Universities and Scholasticism

Since the time of the Carolingian Empire, monasteries and cathedral schools had offered the only formal instruction available. Monasteries, geared to religious concerns, were located in rural environments. In contrast, schools attached to cathedrals and run by the bishop and his clergy were frequently situated in bustling cities, where people of many backgrounds stimulated the growth and exchange of ideas. In the eleventh century in Bologna and other Italian cities, wealthy businessmen established municipal schools; in the twelfth century municipal schools in Italy and cathedral schools in France developed into much larger universities, a transformation parallel to the opening of madrasas in Muslim cities (see “Education and Intellectual Life” in Chapter 9).

The growth of the University of Bologna coincided with a revival of interest in Roman law. The study of Roman law as embodied in Justinian’s Code (see “Justinian’s Code of Law” in Chapter 8) had never completely died out in the West, but in the eleventh century the discovery of a complete manuscript of the code in a library in northern Italy led scholars to study and teach Roman law intently. They applied it to practical situations, such as cases of inheritance and landownership.

At the Italian city of Salerno, interest in medicine had persisted for centuries. Greek and Muslim physicians there had studied the use of herbs as cures and had experimented with surgery. The twelfth century ushered in a new interest in Greek medical texts and in the work of Arab and Greek doctors. Ideas from this medical literature spread throughout Europe from Salerno and became the basis of training for physicians at other medieval universities. University training gave physicians high social status and allowed them to charge high fees, although their diagnoses and treatments were based on classical theories, not on interactions with patients.

**EXTRACTED ENTRIES**
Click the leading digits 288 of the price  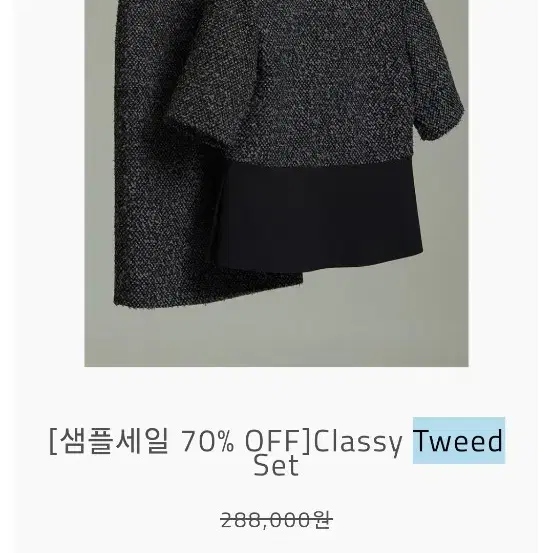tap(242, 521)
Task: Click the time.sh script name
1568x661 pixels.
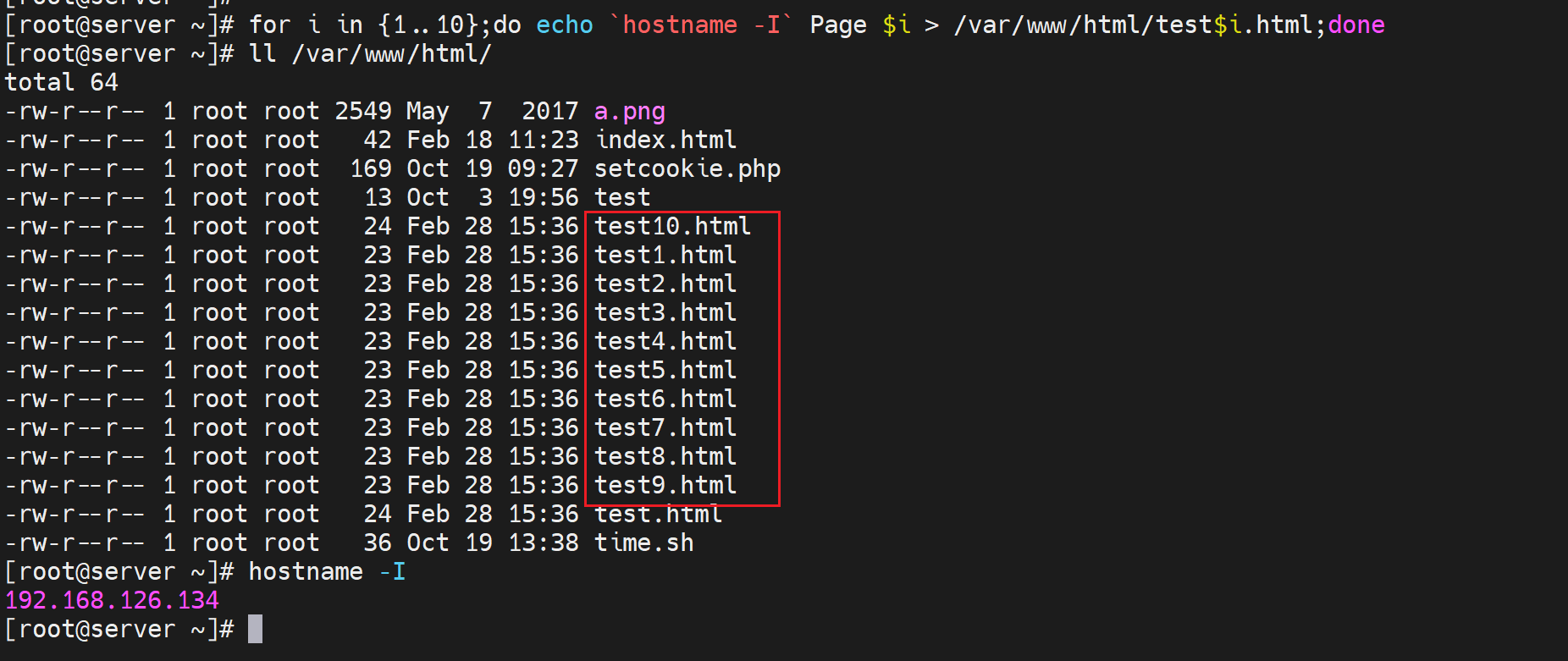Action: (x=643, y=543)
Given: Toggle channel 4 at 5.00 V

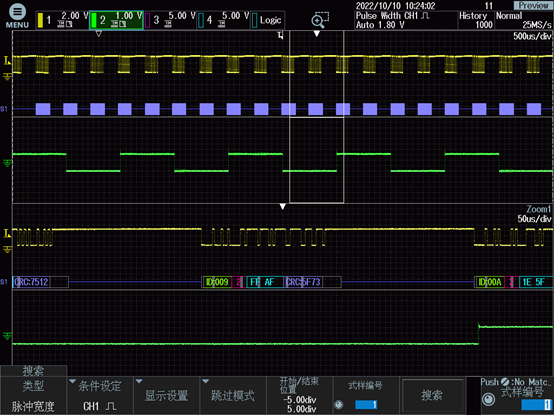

**ACTIVITY LIST**
(a) In the passage on universities and scholasticism, what eleventh-century discovery led scholars to study and teach Roman law intently?
(b) Please carry the passage on universities and scholasticism forward from its last sentence.

**ANSWER LIST**
(a) The discovery of a complete manuscript of Justinian's Code in a library in northern Italy.

(b)
Although medicine and law were important academic disciplines in the Middle Ages, theology was “the queen of sciences,” so termed because it involved the study of God, who was said to make all knowledge possible. Paris became the place to study theology, and in the first decades of the twelfth century students from all over Europe crowded into the cathedral school of Notre Dame in that city.

University professors (a term first used in the fourteenth century) were known as “schoolmen” or Scholastics. They developed a method of thinking, reasoning, and writing in which questions were raised and authorities cited on both sides of a question. The goal of the Scholastic method was to arrive at definitive answers and to provide a rational explanation for what was believed on faith.

One of the most famous Scholastics was Peter Abelard (1079–1142). Fascinated by logic, which he believed could be used to solve most problems, Abelard used a method of systematic doubting in his writing and teaching. As he put it, “By doubting we come to questioning, and by questioning we perceive the truth.” Abelard was censured by a church council, but he was highly popular with students.

Thirteenth-century Scholastics devoted an enormous amount of time to collecting and organizing knowledge on all topics. These collections were published as summae (SOO-may), or reference books. There were summae on law, philosophy, vegetation, animal life, and theology. Thomas Aquinas (1225–1274), a professor at the University of Paris, produced the most famous collection, the Summa Theologica, which deals with a vast number of theological questions.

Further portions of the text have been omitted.